- [AIM]: Rescale only the lines from the one containing "The height and width of the screenshot is (200, 258)." through the end of the entries, writing each line out again in full. Multiply every click coordinate in the answers by 1.6 and round to whole numbers with halves going up, leaving all other numbers as they are.

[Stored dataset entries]
## start

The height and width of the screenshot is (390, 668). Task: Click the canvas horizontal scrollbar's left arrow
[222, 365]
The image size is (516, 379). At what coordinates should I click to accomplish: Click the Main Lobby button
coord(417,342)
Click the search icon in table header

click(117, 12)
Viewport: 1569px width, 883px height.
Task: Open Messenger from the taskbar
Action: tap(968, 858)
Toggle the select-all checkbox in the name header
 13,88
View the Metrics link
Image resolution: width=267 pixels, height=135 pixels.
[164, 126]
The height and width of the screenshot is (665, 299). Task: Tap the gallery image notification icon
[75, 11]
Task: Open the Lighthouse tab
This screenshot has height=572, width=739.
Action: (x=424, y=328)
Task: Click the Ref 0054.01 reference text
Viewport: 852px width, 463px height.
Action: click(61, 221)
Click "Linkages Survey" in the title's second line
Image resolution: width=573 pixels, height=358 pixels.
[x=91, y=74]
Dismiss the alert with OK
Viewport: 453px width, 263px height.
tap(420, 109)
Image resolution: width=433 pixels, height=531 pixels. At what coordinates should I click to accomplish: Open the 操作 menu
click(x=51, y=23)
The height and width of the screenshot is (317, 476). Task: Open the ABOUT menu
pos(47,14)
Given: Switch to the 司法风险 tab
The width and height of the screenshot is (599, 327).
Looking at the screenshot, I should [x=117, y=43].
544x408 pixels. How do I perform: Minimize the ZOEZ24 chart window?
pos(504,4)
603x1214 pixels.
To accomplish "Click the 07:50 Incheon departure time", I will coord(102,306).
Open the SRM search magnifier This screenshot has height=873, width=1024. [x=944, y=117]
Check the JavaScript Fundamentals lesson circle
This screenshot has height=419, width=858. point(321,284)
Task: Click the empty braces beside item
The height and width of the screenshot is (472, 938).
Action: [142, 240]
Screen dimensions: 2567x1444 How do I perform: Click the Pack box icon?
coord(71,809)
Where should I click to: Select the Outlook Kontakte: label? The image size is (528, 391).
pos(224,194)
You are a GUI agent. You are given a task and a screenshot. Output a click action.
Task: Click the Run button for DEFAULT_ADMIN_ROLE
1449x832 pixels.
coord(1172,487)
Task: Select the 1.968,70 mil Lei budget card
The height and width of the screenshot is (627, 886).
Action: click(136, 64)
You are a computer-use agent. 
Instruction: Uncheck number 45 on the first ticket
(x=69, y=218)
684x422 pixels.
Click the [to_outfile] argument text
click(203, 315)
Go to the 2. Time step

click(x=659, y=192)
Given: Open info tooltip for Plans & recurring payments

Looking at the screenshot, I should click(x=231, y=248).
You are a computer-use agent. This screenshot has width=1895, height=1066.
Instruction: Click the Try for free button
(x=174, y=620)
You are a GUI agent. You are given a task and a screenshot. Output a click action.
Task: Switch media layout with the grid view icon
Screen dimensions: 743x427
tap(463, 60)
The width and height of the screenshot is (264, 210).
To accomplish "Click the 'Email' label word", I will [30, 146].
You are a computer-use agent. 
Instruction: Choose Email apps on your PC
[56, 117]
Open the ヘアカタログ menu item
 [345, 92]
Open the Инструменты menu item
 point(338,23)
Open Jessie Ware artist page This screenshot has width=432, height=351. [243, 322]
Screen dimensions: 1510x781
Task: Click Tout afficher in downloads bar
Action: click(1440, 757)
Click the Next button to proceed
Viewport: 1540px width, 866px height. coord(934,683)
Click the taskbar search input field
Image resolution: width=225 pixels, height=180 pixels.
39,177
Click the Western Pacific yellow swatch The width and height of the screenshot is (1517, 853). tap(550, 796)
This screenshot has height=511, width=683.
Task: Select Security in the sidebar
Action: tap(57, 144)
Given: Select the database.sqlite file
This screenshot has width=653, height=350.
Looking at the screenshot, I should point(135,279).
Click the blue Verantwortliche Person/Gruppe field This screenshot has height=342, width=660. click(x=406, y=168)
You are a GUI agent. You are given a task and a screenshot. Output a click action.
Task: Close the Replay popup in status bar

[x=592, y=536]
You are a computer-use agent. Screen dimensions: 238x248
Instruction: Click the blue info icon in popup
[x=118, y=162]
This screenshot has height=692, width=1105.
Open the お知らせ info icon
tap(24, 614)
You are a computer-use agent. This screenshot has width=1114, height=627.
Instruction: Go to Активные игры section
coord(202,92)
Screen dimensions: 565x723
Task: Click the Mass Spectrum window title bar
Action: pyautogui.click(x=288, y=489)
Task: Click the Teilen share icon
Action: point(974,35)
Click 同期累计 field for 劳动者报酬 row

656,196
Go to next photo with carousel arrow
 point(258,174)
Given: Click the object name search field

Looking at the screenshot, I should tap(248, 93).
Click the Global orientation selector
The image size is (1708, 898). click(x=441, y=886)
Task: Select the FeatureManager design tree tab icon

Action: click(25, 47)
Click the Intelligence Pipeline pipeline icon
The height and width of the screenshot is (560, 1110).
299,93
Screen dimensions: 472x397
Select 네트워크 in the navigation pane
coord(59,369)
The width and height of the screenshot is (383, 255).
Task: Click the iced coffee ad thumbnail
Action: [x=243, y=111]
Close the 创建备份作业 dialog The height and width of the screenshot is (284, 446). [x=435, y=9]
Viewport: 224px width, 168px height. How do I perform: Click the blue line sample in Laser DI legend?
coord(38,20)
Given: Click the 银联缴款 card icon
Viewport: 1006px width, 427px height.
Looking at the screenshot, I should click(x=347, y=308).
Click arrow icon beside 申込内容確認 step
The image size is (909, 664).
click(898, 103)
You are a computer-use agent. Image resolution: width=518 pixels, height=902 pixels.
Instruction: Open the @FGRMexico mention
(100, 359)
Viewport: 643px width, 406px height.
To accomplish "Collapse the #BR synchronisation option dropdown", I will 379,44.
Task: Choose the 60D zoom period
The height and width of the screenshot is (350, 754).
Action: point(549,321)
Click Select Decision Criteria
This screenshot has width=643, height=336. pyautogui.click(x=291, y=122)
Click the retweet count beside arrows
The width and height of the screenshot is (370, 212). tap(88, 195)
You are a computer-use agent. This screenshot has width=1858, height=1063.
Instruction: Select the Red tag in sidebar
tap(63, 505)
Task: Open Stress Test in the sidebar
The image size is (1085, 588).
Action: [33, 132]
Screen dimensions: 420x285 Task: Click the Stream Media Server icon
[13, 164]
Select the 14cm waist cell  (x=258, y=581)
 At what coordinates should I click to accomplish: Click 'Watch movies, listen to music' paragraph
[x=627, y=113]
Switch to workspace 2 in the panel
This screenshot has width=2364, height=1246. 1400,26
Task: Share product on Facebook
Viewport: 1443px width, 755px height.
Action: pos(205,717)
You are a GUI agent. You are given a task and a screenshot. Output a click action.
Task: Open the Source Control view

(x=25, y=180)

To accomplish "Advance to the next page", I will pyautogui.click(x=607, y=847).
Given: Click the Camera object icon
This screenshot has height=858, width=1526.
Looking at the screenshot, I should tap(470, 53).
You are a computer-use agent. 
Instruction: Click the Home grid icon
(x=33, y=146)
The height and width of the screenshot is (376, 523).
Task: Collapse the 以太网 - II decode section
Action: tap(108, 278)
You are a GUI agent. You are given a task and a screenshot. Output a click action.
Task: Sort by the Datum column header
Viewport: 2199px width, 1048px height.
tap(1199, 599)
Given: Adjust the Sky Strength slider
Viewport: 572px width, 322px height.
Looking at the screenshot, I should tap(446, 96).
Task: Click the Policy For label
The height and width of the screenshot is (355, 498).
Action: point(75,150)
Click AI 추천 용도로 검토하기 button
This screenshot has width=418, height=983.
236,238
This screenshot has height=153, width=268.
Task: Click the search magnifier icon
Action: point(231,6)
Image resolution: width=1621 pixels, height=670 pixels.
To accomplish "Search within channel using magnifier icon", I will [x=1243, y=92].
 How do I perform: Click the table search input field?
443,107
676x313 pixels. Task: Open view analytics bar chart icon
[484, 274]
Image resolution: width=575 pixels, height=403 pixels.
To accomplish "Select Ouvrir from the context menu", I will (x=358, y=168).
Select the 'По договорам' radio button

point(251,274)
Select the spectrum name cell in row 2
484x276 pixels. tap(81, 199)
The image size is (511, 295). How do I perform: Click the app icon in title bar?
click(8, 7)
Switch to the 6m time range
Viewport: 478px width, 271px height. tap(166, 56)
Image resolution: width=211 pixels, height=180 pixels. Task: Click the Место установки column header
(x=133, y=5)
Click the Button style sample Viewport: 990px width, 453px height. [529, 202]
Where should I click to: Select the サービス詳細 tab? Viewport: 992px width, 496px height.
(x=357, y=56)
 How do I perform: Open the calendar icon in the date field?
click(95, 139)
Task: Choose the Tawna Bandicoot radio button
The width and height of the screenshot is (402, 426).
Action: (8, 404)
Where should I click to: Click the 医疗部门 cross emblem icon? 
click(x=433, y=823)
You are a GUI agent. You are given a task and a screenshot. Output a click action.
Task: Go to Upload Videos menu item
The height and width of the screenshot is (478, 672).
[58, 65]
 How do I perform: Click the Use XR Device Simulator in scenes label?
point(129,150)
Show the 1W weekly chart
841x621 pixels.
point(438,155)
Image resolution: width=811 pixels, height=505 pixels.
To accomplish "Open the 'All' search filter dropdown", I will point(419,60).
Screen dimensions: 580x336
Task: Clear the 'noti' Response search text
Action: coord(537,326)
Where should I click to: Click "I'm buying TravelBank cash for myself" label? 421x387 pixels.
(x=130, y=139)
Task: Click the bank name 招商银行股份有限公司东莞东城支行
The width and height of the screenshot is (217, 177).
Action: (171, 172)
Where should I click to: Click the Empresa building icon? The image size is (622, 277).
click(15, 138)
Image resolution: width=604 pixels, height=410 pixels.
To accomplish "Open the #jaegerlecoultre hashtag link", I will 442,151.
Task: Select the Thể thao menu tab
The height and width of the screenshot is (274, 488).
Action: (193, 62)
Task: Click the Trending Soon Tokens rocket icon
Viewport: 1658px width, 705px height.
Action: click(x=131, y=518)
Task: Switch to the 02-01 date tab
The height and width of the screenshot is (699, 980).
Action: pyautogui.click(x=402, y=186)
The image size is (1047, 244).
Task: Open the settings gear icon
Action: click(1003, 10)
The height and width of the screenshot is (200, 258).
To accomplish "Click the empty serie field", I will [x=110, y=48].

## end

- [RESPONSE BELOW]:
The height and width of the screenshot is (200, 258).
To accomplish "Click the empty serie field", I will [x=176, y=77].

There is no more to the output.